Exact solutions of the Klein-Gordon equation in external electromagnetic fields on 3D de Sitter background

TL;DR

This paper classifies electromagnetic fields on 3D de Sitter space that allow exact solutions of the Klein-Gordon equation, constructs these solutions using symmetry methods, and introduces a new coordinate construction technique.

Contribution

It provides a classification of electromagnetic fields with first-order symmetries on 3D de Sitter space and constructs exact solutions using non-commutative integration methods.

Findings

Classification of symmetry-admitting electromagnetic fields on dS3.

Explicit exact solutions for integrable cases.

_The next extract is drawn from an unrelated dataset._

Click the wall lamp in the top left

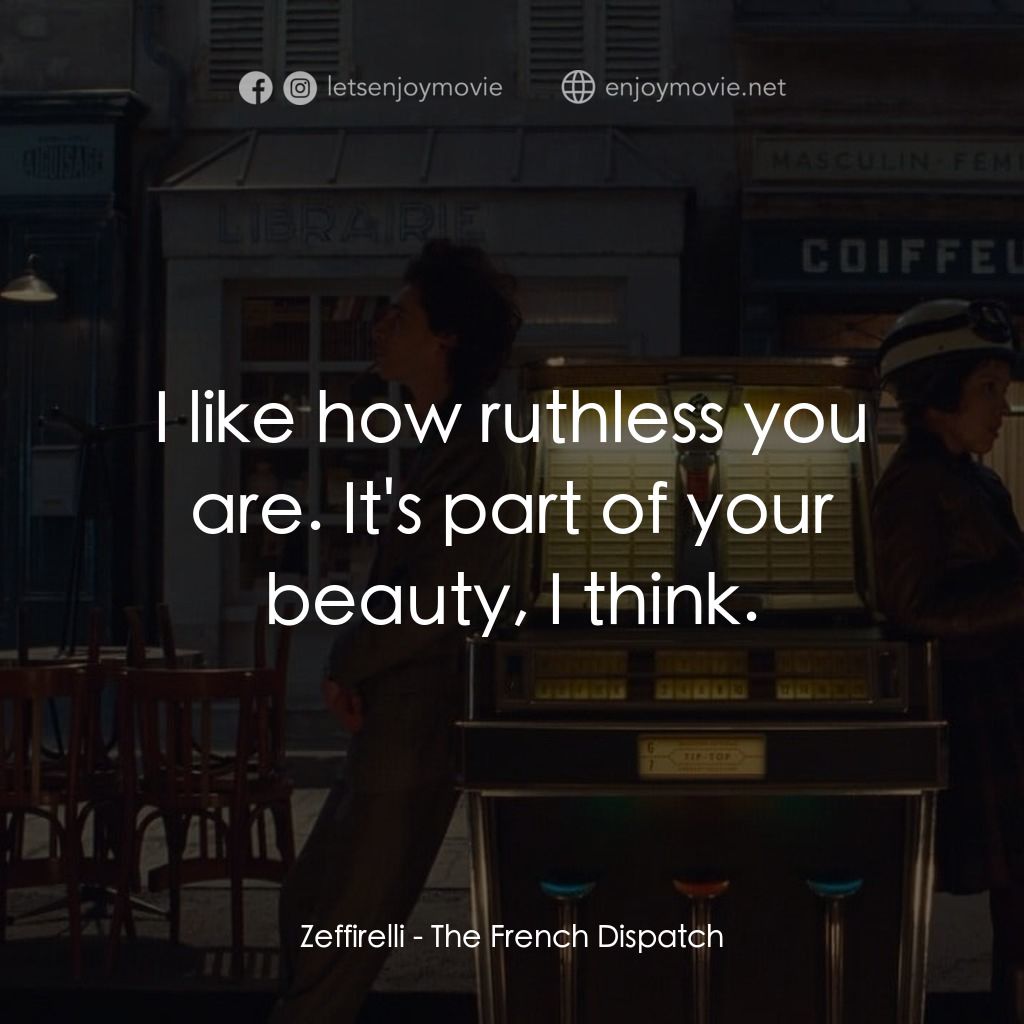(30, 290)
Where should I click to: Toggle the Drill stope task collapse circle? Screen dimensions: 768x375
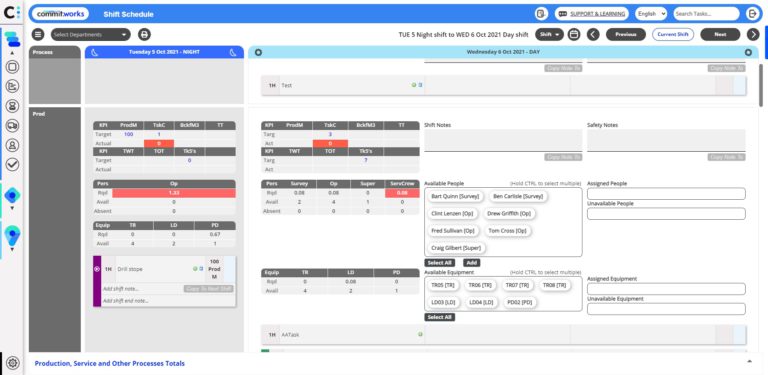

New algebraic method for coordinate construction on de Sitter space.

Abstract

In this study, we investigate the symmetry properties and the possibility of exact integration of the Klein--Gordon equation in the presence of an external electromagnetic field on 3D de Sitter background. We present an algorithm for constructing the first-order symmetry algebra and describe its structure in terms of Lie algebra extensions. Based on the well-known classification of the inequivalent subalgebras of the algebra $\mathfrak{so}(1,3)$, we obtain the classification of the electromagnetic fields on $\mathrm{dS}_3$ admitting first-order symmetry algebras of the Klein-Gordon equation. Then, we select the integrable cases, and for each of them, we construct exact solutions, using the non-commutative integration method developed by Shapovalov and Shirokov. In Appendix, we present an original algebraic method for constructing the special local coordinates on de Sitter space, in which the basis vector fields for subalgebras of the algebra $\mathfrak{so}(1,3)$ have the simplest form.